Blog Archives

Guest post for ALT: The use and value of TEL Toolkits

Students in a technology booth

First published on the 2020 website

Our ongoing research shows that Technology Enhanced Learning (TEL) toolkits are becoming a key part of the TEL offerings in Universities; outlining the uses and purposes of different tools to enhance our student learning experiences. Extensive use is now made across the sector of the JISC digital-experience insights tool, now gaining international momentum, and a key ‘go to’ benchmarking national survey offering a snapshot of the digital experience of our students across the sector. The work of UCISA continues to offer analysis of issue of interest to the sector, and at policy level, the Office for Students (OfS) continues to promote measurement metrics through the HESA and LEO databases, and of course the National Student Survey (NSS). Thus with all these metrics, we can reassure ourselves, in the words of Peter Druker, the management guru that ‘what get measured matters’.

Problem to work on
Carry on the guest post about TEL toolkits from the point where it stops, keeping its tone and subject. The lines that come next aren't needed for anything here.

Given records
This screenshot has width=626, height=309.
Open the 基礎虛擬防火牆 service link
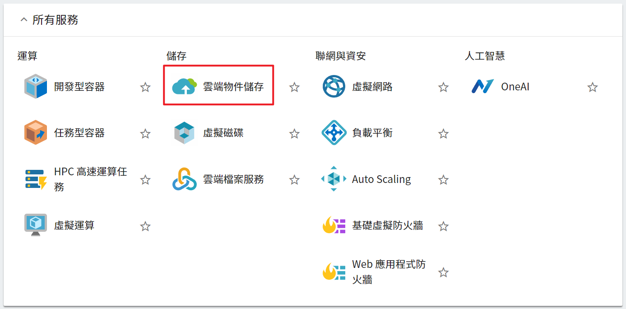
* * *
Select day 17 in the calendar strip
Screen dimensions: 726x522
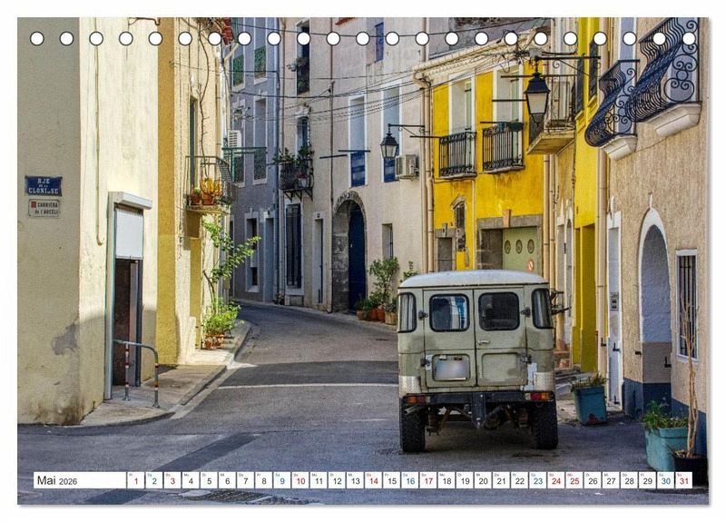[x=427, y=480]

Exercise output
However…. Drucker never actually said this. He drew upon a paper by Ridgway (1956) paper in 1956, entitled “ Dysfunctional consequences of performance measurements ‘ and this is the quote:

“What gets measured gets managed — even when it’s pointless to measure and manage it, and even if it harms the purpose of the organisation to do so”. 

Returning to our TEL toolkits and tools our students may use; our VLE suppliers can track, trace and analyse every click, download and keyboard stroke to inform us about our students’ progress. Indeed, the students have ‘completion bars’ to show how much they have progressed, and intelligent agent deployment can enable us to congratulate, cajole and offer critical feedback to our students, as they work through the tasks we set them. Knowledge acquisition is, however, ‘troublesome’ according to Meyer and Land (2001), and students approach threshold concepts to their learning at different times, making the march of digital knowledge acquisition a little more problematic than first anticipated. It is the underpinning pedagogy of our disciplines, that enables us to support our students as they ‘learn how to learn’, and we can best support them by using TEL tools, not as proxy for progress, but as a fluid, student-centred set of tools that enables a diverse cohort of students to find their pathway to study success.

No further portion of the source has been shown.